Data entries
BEGIN
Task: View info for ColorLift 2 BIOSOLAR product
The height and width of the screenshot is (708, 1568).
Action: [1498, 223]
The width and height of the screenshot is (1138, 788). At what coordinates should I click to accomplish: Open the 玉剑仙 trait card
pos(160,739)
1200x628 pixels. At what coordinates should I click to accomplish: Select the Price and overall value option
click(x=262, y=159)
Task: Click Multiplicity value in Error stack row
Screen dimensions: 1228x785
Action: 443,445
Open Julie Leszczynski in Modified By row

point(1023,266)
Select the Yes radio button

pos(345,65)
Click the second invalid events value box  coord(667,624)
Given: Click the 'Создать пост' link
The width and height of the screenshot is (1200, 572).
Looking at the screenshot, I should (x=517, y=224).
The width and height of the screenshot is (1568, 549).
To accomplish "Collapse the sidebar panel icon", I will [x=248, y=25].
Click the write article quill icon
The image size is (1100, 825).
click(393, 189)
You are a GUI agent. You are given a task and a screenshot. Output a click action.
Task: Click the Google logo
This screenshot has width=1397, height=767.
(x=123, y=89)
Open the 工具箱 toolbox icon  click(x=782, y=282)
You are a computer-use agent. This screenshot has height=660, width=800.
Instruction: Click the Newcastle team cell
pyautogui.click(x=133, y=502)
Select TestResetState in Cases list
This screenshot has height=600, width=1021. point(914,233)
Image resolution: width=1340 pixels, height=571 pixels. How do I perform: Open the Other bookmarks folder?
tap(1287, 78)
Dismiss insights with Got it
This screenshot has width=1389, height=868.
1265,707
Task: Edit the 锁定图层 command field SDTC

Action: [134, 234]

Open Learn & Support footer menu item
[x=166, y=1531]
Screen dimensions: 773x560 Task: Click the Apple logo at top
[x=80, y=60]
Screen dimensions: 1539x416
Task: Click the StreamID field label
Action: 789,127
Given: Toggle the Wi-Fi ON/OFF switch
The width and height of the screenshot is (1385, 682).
END
Exercise brief: What you return must be an exact retyping of the lines above starting at the line with "You are a GUI" and ending at the line with "Open the 工具箱", and nothing besides.

Answer to this task:
You are a GUI agent. You are given a task and a screenshot. Output a click action.
Task: Click the Google logo
This screenshot has width=1397, height=767.
(x=123, y=89)
Open the 工具箱 toolbox icon  click(x=782, y=282)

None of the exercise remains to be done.